Aïkido et mal de dos
Le mal de dos est, dit-on, la maladie du siècle. Et il est vrai que l'on a souvent l'impression que chacun en souffre, en a souffert, ou en souffrira. Les pratiquants d'Aïkido ne font malheureusement pas exception. Confrontés à ce problème, ils se retrouvent souvent démunis face à des médecins qui ne leur proposent que des pis-aller. J'ai moi-même eu à faire face à ce problème…
L'insouciance de la jeunesse
Je suis parti m'installer au Japon à l'âge de vingt-quatre ans. Plein d'illusions et de testostérones, j'ai fait subir à mon corps la plupart des erreurs qu'un adepte peut commettre. M'appuyant sur mes capacités athlétiques, j'ai pratiqué les arts martiaux à un niveau et une intensité largement supérieurs à mes capacités techniques. Les premières douleurs au dos arrivant, j'ai commencé la musculation, sans aucune connaissance, et surtout avec la certitude qu'une activité aussi simple ne nécessitait aucun apprentissage. Les trois années suivantes j'ai accumulé les blessures, tant dans la pratique martiale qu'à la salle de gym, jusqu'au jour où, à la suite d'un combat libre, je me suis retrouvé incapable de marcher.
Erreurs de diagnostique
J'ai alors consulté des médecins, fait des radios, et on m'a indiqué que je ne souffrais que de contractures musculaires. ??!!?! Surpris, j'ai subi un traitement à base de piqûres de décontractant. Un produit douloureux à l'injection qui n'améliorait absolument pas mon état. Après avoir consulté deux autres médecins, le dernier un spécialiste, me regarda surpris et m'annonça que je souffrais d'une hernie discale. Oui, ses deux confrères et le radiologue n'avaient rien vu. Une IRM allait confirmer, sans aucun doute possible, son diagnostique. Verdict? Opération.

▸ **DONNÉES AFFICHÉES**:

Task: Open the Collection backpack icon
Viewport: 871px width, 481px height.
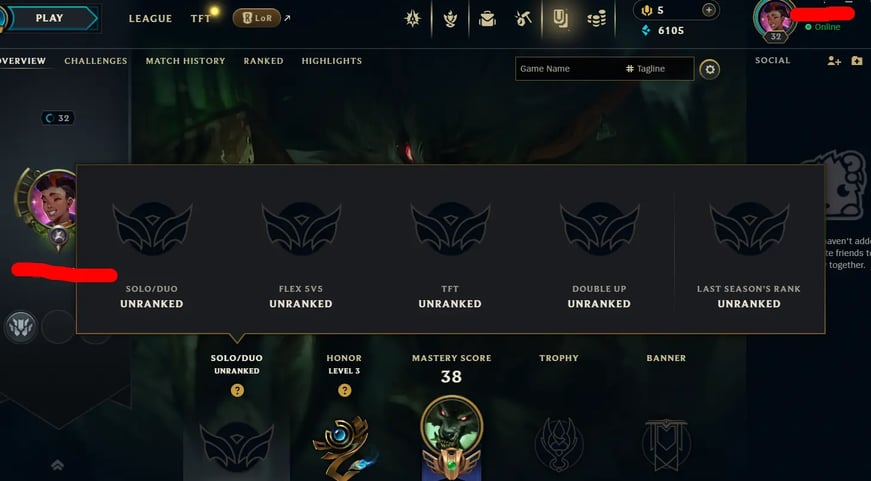Action: (x=487, y=19)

▸ **EXERCICES**:
1. Dans le texte sur l'aïkido et le mal de dos, quel diagnostic le dernier médecin consulté annonce-t-il ?
2. Dans le texte sur l'aïkido et le mal de dos, réécrivez sous forme de liste le paragraphe qui commence par « Je suis parti m'installer au Japon », en gardant ses faits principaux.
3. Poursuivez le texte sur l'aïkido et le mal de dos à la suite de sa dernière phrase.

▸ **CORRIGÉ**:
1. Une hernie discale.

2.
- Installation au Japon à vingt-quatre ans.
- Pratique des arts martiaux à un niveau et une intensité bien supérieurs aux capacités techniques, en s'appuyant sur les capacités athlétiques.
- Début de la musculation dès les premières douleurs au dos, sans aucune connaissance ni apprentissage.
- Trois années de blessures, en pratique martiale comme à la salle de gym.
- Incapacité à marcher après un combat libre.

3.
"Jai opéré David Douillet d'une hernie discale, et beaucoup d'autres judokas. On imagine qu'ils ne pourraient même pas marcher mais ils pratiquent sans problèmes." ??!!?! Souffrir d'une hernie discale avant d'avoir trente ans m'avait déjà mis le moral en berne. Mais imaginer me faire opérer était hors de question à mes yeux. J'avais bien entendu les explications mécaniques qu'il m'avait données avec précision, mais j'étais persuadé en mon for intérieur que je serai capable de me soigner sans cela.
Une approche holistique
De retour au Japon, je pris de prendre la situation à bras-le-corps. Je décidai de:
-trouver un moyen de me soulager,
-recouvrer ma mobilité,
-comprendre la cause du mal,
-m'atteler à ma rééducation.
Je me suis tourné vers des médecines que l'on appelle alternatives, traditionnelles, même si je n'aime pas beaucoup ces termes qui dévalorisent insidieusement les pratiques qu'ils désignent. Je suis donc allé consulté des praticiens de sekkotsu, seïtaï et kiko, dont l'action conjointe m'a permis de me rétablir.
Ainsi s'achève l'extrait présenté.